TASK ITEM => Look through the entries for the line containing "Click the target". Then output that line and every line after it, exactly, to the end.

Recorded data:
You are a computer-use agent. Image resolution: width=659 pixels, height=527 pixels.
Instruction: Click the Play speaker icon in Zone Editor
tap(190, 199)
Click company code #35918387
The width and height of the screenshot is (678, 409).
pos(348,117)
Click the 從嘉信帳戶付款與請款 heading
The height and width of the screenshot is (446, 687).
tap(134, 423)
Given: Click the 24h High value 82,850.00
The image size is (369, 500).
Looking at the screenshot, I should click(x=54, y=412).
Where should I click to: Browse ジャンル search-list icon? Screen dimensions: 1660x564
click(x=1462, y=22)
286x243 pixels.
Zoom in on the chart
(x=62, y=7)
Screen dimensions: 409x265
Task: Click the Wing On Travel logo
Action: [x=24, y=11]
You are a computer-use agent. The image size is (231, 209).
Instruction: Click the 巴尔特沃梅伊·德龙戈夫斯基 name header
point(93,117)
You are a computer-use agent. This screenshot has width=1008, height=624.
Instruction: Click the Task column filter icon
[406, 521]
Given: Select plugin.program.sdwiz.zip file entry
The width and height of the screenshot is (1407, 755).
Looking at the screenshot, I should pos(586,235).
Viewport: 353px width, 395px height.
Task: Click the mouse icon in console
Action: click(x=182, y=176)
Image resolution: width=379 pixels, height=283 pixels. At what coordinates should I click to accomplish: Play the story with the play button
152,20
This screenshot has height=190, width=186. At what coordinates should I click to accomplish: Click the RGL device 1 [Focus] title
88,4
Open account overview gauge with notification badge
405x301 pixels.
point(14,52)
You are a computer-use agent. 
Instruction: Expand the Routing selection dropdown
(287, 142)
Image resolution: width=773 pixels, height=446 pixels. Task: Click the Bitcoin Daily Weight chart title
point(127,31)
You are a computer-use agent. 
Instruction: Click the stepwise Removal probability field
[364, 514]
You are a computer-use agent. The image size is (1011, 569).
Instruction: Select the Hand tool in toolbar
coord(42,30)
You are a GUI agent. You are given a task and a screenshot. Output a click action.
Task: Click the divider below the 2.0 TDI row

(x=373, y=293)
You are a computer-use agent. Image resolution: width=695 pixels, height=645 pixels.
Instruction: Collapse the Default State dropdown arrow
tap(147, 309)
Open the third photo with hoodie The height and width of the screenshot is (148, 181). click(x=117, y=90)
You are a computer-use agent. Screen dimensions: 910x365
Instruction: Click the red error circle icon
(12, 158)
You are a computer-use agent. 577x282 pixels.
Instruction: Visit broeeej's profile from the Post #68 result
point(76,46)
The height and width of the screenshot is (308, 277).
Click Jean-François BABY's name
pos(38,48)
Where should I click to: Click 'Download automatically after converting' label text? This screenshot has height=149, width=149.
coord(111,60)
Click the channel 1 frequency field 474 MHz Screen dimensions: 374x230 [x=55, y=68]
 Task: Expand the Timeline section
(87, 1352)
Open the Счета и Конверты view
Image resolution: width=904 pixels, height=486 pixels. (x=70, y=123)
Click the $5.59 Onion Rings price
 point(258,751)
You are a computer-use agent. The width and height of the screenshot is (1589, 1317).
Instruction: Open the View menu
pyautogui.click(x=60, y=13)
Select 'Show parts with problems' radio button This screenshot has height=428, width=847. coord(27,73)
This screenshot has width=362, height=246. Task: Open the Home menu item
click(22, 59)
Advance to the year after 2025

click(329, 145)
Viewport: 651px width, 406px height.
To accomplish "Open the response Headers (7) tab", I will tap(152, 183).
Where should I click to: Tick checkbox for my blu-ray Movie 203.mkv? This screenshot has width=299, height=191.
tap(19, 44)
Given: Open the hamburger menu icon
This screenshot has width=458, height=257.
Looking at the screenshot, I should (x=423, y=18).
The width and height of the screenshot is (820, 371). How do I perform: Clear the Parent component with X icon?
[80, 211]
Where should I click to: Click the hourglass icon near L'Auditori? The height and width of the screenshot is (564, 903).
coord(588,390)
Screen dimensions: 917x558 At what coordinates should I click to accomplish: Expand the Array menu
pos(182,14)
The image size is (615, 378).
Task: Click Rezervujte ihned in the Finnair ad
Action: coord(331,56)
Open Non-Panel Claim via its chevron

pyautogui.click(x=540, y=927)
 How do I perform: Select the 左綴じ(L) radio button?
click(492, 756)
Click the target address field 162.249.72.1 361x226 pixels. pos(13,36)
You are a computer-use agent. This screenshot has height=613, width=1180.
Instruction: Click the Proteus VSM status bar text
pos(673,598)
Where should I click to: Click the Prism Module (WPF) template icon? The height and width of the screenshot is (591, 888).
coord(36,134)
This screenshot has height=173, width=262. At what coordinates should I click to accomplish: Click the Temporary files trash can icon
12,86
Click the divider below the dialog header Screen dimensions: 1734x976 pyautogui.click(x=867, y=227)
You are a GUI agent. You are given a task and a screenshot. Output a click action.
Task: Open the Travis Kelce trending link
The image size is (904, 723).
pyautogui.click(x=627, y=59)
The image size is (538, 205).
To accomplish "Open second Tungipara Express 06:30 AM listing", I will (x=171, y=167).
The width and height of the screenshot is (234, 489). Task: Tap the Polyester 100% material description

EXERCISE ANSWER =>
Click the target address field 162.249.72.1 361x226 pixels. pos(13,36)
You are a computer-use agent. This screenshot has height=613, width=1180.
Instruction: Click the Proteus VSM status bar text
pos(673,598)
Where should I click to: Click the Prism Module (WPF) template icon? The height and width of the screenshot is (591, 888).
coord(36,134)
This screenshot has height=173, width=262. At what coordinates should I click to accomplish: Click the Temporary files trash can icon
12,86
Click the divider below the dialog header Screen dimensions: 1734x976 pyautogui.click(x=867, y=227)
You are a GUI agent. You are given a task and a screenshot. Output a click action.
Task: Open the Travis Kelce trending link
The image size is (904, 723).
pyautogui.click(x=627, y=59)
The image size is (538, 205).
To accomplish "Open second Tungipara Express 06:30 AM listing", I will (x=171, y=167).
The width and height of the screenshot is (234, 489). Task: Tap the Polyester 100% material description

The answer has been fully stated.